### WHAT IS NEEDED
From the data that follows, print exactly the lines starting at the one containing "Instruction: View the 302 unopened stat" and ending at the one containing "Open the green"; include both of them and nothing more.

::::::

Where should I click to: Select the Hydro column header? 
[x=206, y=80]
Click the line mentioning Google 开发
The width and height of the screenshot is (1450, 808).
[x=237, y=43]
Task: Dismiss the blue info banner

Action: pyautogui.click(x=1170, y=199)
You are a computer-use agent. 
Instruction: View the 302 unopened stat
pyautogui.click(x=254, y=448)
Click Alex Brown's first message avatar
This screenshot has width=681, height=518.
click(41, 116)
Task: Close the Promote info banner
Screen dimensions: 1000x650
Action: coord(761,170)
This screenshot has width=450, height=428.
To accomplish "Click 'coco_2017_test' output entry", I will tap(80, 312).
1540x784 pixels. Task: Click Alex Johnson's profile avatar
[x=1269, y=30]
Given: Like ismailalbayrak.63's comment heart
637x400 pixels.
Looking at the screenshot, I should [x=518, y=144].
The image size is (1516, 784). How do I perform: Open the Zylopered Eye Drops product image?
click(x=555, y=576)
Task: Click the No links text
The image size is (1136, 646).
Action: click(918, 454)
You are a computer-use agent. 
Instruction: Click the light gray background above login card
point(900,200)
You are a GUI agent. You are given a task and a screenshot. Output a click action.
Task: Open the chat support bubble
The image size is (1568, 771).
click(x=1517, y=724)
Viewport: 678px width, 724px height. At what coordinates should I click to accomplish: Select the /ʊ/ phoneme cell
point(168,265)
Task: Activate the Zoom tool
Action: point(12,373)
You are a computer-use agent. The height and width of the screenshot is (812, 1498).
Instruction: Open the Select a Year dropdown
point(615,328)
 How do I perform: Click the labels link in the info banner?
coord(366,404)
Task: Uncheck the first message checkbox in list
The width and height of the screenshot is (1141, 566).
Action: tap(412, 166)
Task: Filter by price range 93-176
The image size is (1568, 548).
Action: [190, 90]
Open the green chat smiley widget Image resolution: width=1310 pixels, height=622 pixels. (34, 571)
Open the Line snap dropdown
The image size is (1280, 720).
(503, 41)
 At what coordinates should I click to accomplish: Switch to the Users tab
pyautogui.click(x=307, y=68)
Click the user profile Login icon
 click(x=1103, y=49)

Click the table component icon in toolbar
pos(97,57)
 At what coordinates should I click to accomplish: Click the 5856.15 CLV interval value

::::::

### TASK RESPONSE
Instruction: View the 302 unopened stat
pyautogui.click(x=254, y=448)
Click Alex Brown's first message avatar
This screenshot has width=681, height=518.
click(41, 116)
Task: Close the Promote info banner
Screen dimensions: 1000x650
Action: coord(761,170)
This screenshot has width=450, height=428.
To accomplish "Click 'coco_2017_test' output entry", I will tap(80, 312).
1540x784 pixels. Task: Click Alex Johnson's profile avatar
[x=1269, y=30]
Given: Like ismailalbayrak.63's comment heart
637x400 pixels.
Looking at the screenshot, I should [x=518, y=144].
The image size is (1516, 784). How do I perform: Open the Zylopered Eye Drops product image?
click(x=555, y=576)
Task: Click the No links text
The image size is (1136, 646).
Action: click(918, 454)
You are a computer-use agent. 
Instruction: Click the light gray background above login card
point(900,200)
You are a GUI agent. You are given a task and a screenshot. Output a click action.
Task: Open the chat support bubble
The image size is (1568, 771).
click(x=1517, y=724)
Viewport: 678px width, 724px height. At what coordinates should I click to accomplish: Select the /ʊ/ phoneme cell
point(168,265)
Task: Activate the Zoom tool
Action: point(12,373)
You are a computer-use agent. The height and width of the screenshot is (812, 1498).
Instruction: Open the Select a Year dropdown
point(615,328)
 How do I perform: Click the labels link in the info banner?
coord(366,404)
Task: Uncheck the first message checkbox in list
The width and height of the screenshot is (1141, 566).
Action: tap(412, 166)
Task: Filter by price range 93-176
The image size is (1568, 548).
Action: [190, 90]
Open the green chat smiley widget Image resolution: width=1310 pixels, height=622 pixels. (34, 571)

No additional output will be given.